We experience the world through our five senses,

but what about robots? How do they get a feel for the things around

them?

Vision

Humans are seeing machines: estimates vary wildly,

but there's general agreement that about 25–60 percent

of our cerebral cortex is devoted to processing

images from our eyes and building

them into a 3D visual model of the world. Now machine vision

is really quite simple: all you need to do to give a robot eyes

is to glue a couple of

digital cameras to its head. But

machine perception—understanding what the camera sees (a

pattern of orange and black), what it represents (a tiger), what that

representation means (the possibility of being eaten), and how

relevant it is to you from one minute to the next (not at all,

because the tiger is locked inside a cage)—is almost infinitely harder.

Like other problems in robotics, tackling

perception as a theoretical issue ("how does a robot see and

perceive the world?") is much harder than approaching it as a

practical problem. So if you were designing something like a Roomba

vacuum cleaning robot, you could spend a good few years

agonizing over how to give it eyes that "see" a room and navigate

around the objects it contains. Or you could forget all about

something so involved as seeing and simply use a giant,

pressure-sensitive bumper. Let the robot scrabble around until the bumper hits

something, then apply the brakes and tell it to creep away in a

different direction.

Photo: Look no eyes! Spot, a quadruped robot built by Boston Dynamics, has a lidar (a kind of laser radar) where you'd expect its head to be (the small gray box at the front). Photo by Sgt. Eric Keenan courtesy of US Marine Corps.

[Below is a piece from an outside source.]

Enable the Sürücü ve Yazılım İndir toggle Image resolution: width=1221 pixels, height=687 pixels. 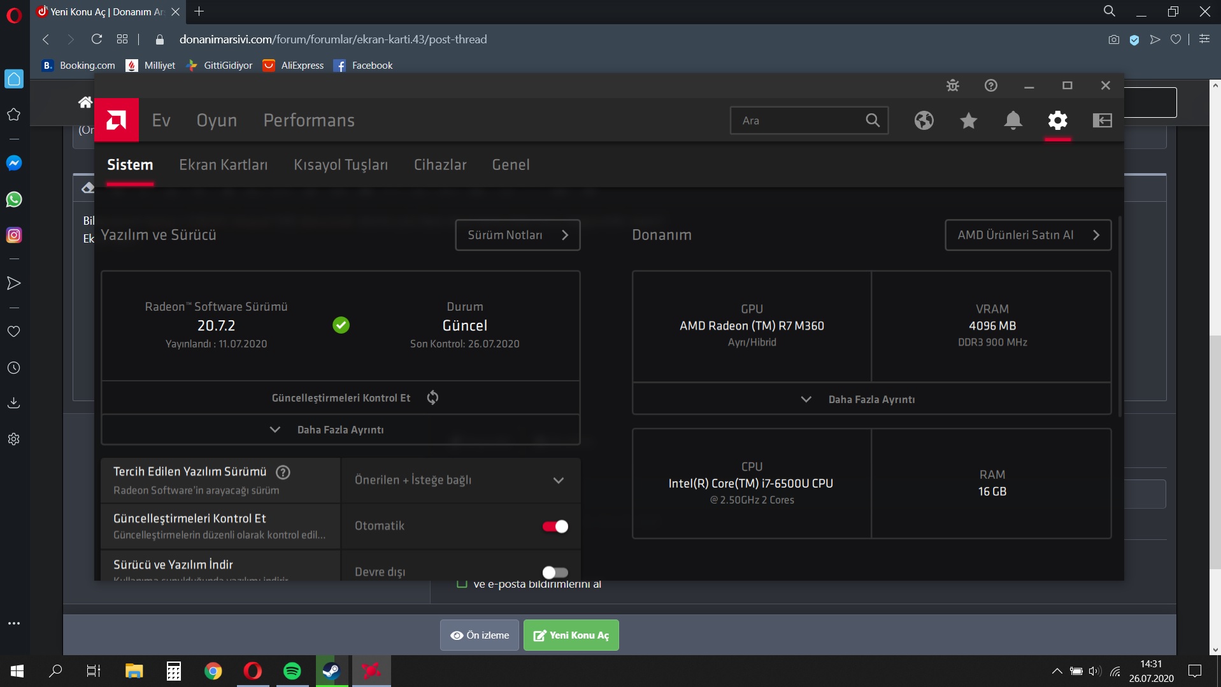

Perception, in other words, doesn't have to mean

vision. And that's a very important lesson for ambitious projects

such as self-driving (robotic) cars. One way to build a self-driving

car would be to create a super-lifelike humanoid robot and stick it

in the driving seat of an ordinary car. It would drive in exactly the

same way as you or I might do: by looking out through the windshield

(with its digital camera eyes), interpreting what it sees, and

controlling the car in response with its hands and feet. But you

could also build a self-driving car an entirely different way without

anyone in the driving seat—and this is how most robotics engineers

have approached the problem. Instead of eyes, you'd use things like

GPS satellite navigation,

lidar,

sonar,

radar, and infrared detectors,

accelerometers—and any number of other sensors to build up a very

different kind of picture of where the car is, how it's proceeding in

relation to the road and other cars, and what you need to do next to

keep it safely in motion. Drivers see with their eyes; self-driving

cars see with their sensors. A driver's brain builds a moving 3D

model of the road; self-driving cars have computers, surfing a

flood of digital data quite unlike a human's mental model.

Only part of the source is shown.